Van Dyke himself broke from normal protocol for police officers facing charges of wrongdoing, opting to have a jury decide his fate instead of asking the judge to weigh the evidence in a bench trial. His decision to testify in his own defense was also rare for a building where most criminal defendants — especially those charged with murder — invoke their right to remain silent.

The charges against Van Dyke centered on the dashcam video depicting the moments leading up to the shooting on Oct. 20, 2014 — footage that has been played around the world for nearly three years. The graphic images sparked protests and political upheaval and led to a sprawling federal civil rights probe into the systemic mistreatment of citizens by Chicago police, particularly in the city's minority communities.

It's a start.  Nothing will truly qualify as justice here, but it's a start.

Black Lives Still Matter.

Supreme Misgivings, Con't

The procedural vote this morning for Brett Kavanaugh will be in about a half-hour from this post, so by lunchtime we ought to know where things are going.  The one thing I do know is as of this morning, Mitch still doesn't have the votes.  Three Republicans and Democrat Joe Manchin are still in play.  Mitch needs two of the four.

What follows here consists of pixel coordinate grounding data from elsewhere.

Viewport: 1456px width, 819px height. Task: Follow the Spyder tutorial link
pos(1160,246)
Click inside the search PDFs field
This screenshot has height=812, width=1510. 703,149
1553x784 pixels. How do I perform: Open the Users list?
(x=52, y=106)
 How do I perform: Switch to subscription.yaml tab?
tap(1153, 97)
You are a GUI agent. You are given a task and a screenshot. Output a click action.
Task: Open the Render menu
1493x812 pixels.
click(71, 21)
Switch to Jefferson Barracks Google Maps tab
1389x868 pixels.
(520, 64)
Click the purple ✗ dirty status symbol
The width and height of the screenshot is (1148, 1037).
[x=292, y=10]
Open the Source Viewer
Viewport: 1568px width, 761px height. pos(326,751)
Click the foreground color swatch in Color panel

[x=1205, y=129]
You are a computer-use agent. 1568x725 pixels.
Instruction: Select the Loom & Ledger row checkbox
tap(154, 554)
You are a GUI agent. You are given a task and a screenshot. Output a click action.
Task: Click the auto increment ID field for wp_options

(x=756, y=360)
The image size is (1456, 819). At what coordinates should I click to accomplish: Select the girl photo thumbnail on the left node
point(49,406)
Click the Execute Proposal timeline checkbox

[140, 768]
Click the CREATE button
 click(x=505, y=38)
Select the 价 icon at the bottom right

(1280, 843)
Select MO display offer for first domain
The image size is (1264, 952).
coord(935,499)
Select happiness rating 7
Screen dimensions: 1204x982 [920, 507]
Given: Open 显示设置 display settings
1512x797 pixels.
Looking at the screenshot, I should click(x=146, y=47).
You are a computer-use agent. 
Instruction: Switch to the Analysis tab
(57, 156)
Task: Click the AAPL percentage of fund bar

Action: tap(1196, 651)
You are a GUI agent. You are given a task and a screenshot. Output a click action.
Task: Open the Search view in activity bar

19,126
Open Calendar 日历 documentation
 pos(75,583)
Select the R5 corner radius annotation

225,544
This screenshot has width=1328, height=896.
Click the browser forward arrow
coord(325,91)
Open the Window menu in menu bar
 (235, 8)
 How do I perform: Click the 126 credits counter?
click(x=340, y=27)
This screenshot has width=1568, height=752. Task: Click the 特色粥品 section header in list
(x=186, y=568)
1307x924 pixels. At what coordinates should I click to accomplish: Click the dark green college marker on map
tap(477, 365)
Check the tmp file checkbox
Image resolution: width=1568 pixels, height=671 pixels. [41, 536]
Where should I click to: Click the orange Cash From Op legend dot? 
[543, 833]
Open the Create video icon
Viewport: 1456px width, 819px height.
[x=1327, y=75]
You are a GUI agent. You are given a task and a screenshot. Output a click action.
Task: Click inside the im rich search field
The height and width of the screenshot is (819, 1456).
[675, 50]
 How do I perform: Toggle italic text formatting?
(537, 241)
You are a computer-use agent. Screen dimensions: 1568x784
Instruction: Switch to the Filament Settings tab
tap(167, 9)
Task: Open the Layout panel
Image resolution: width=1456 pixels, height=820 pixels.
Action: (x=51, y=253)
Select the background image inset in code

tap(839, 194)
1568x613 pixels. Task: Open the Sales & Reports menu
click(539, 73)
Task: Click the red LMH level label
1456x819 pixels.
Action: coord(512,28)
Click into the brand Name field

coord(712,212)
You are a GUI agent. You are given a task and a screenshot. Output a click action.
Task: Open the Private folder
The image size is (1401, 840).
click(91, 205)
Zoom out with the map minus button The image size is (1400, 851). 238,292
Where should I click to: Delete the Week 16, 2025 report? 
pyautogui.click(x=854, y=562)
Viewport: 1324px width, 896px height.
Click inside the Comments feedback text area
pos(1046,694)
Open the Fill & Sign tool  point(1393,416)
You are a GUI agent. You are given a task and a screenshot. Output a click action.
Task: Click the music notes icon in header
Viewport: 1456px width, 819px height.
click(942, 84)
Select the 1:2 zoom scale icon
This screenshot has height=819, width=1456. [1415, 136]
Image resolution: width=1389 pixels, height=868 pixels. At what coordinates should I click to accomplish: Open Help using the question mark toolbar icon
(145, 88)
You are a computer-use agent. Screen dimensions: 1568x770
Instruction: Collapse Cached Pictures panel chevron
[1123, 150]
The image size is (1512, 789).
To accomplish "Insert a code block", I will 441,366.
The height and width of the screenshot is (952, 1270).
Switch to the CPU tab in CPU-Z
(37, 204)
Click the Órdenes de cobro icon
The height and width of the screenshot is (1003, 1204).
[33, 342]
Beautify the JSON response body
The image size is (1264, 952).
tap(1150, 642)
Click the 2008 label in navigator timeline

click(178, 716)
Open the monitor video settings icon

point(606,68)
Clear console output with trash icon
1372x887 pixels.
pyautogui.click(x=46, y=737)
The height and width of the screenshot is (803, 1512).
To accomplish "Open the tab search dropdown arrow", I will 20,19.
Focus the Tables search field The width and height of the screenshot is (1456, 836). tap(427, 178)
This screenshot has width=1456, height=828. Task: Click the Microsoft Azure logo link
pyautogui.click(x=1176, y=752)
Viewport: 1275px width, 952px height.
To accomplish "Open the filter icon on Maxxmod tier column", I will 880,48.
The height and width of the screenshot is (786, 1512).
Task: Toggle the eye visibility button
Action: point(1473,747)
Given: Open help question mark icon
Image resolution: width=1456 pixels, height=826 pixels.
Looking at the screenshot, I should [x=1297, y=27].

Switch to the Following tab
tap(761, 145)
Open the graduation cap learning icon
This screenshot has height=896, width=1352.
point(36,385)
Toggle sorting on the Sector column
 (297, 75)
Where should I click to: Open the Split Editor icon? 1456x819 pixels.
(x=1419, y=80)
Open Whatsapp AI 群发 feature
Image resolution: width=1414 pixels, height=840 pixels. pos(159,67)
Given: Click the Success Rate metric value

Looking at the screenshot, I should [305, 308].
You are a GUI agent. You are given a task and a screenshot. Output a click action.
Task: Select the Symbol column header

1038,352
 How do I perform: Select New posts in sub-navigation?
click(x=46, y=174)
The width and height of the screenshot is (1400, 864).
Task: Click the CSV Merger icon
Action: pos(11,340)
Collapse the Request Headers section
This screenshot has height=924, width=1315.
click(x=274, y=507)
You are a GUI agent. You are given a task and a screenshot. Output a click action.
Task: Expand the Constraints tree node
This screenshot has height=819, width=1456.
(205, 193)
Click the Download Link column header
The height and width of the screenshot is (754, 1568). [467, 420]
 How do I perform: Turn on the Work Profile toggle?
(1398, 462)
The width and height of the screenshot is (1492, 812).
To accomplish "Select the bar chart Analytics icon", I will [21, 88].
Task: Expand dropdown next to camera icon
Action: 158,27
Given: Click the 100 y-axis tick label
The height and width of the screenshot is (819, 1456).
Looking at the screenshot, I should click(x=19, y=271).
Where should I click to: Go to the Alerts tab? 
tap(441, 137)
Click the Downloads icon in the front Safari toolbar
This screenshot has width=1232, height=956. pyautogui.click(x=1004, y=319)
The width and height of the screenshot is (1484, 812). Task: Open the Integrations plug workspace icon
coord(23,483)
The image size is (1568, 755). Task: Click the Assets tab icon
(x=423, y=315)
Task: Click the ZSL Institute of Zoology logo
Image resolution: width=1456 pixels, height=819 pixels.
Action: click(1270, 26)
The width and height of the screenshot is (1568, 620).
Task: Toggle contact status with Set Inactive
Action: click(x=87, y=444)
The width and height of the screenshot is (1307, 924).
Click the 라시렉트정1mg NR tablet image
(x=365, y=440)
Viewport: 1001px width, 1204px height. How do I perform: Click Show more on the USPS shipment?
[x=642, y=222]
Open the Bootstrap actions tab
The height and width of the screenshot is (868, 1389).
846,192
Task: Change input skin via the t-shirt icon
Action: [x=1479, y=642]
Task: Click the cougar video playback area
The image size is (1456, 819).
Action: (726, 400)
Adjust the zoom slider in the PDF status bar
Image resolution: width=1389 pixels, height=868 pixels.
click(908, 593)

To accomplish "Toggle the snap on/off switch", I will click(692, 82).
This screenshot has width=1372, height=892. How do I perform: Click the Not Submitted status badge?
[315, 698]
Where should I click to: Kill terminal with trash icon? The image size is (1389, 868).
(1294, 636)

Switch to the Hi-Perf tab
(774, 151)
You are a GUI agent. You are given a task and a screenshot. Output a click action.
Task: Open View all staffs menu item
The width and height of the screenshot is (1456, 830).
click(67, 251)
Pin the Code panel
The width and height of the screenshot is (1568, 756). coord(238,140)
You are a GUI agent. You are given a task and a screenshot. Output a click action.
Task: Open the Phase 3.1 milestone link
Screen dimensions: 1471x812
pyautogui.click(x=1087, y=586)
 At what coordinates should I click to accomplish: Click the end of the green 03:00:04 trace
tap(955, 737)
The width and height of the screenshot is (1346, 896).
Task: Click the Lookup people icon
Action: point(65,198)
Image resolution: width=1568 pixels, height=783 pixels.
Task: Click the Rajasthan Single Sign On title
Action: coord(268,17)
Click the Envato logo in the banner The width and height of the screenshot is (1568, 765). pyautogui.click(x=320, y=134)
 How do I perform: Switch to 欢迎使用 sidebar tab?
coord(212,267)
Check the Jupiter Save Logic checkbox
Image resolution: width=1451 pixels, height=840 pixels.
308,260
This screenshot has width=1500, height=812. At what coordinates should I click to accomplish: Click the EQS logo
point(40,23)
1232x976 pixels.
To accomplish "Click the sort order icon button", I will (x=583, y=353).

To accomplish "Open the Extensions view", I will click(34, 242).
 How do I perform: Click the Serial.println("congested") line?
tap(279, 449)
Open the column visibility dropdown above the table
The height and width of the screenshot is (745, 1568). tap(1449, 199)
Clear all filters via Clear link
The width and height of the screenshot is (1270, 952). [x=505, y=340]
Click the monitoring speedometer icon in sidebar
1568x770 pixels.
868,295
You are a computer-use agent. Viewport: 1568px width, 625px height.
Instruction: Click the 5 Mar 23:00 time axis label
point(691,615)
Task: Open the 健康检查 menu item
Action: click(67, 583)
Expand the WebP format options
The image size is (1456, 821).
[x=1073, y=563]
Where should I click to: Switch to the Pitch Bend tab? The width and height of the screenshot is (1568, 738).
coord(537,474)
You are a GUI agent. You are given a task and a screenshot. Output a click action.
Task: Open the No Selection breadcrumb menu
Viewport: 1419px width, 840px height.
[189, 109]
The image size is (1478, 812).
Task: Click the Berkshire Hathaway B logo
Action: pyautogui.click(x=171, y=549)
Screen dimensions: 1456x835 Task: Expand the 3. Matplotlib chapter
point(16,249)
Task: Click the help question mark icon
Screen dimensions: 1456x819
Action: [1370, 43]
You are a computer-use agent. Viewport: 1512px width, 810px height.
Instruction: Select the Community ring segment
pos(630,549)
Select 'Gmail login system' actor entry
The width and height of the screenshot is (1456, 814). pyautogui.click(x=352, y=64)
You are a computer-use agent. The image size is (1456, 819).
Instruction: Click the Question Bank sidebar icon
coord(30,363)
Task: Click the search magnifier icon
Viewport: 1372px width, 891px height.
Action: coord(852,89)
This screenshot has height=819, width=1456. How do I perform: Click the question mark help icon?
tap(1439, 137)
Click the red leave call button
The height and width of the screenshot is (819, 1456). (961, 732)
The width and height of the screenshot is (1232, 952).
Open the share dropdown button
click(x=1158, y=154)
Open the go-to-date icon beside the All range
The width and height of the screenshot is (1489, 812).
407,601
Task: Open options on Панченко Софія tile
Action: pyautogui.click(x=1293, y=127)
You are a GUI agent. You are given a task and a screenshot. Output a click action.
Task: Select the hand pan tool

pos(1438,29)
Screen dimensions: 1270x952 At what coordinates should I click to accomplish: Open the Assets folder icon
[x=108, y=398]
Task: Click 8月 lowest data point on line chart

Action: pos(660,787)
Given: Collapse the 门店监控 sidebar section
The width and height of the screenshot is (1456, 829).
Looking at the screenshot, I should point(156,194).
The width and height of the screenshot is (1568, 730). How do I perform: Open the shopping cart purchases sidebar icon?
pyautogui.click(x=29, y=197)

Murkowski: Murkowski was scheduled to go back in to review the FBI report late Thursday evening. While she wasn't spotted by CNN, two senators she is friendly with were -- Sens. Jim Risch of Idaho and John Hoeven of North Dakota. Murkowski reviewed the report multiple times on Thursday and largely avoided reporters. 
Collins: Collins gave GOP leaders an early boost when she said the FBI report appears to be "very thorough." But she declined to weigh in on the nomination itself through the day, and went back to review materials multiple times. She completed her review of the materials Thursday night. In past votes of this magnitude, she will put out a lengthy statement and give a floor speech laying out her decision before the vote. 
Flake: Flake gave another boost to GOP leaders saying he didn't hear "additional corroboration" of the Kavanaugh allegations in the first staff briefing. But he too largely went silent and avoided reporters the rest of the day. Sources with knowledge of how he approached the day tell me he is not as skittish as some were reporting about his final decision. But he did want to make sure he went thoroughly through the report he was essentially responsible for existing. 
Manchin: "Heidi made her decision. I'll make mine." That's what Manchin said when asked about the decision by Sen. Heidi Heitkamp, another red state Democrat who voted for Justice Neil Gorsuch, to oppose Kavanaugh. The cross-current pressures are intense between his party, his state, and the nominee himself. He will review the material again this morning before making a final decision, he told reporters.

My gut says we will not be saved by these Republicans.  Even if Manchin votes no, if the others vote yes it's meaningless.  I in fact suspect all four will vote for cloture this morning to proceed with Kavanaugh's confirmation after a "lengthy and difficult process" or whatever.

The same votes will be made to confirm on Saturday afternoon, and then that's it. 52-48 to confirm.

The consequences to America will be dire.  Our only hope after that is to vote out Republicans across the board starting in November.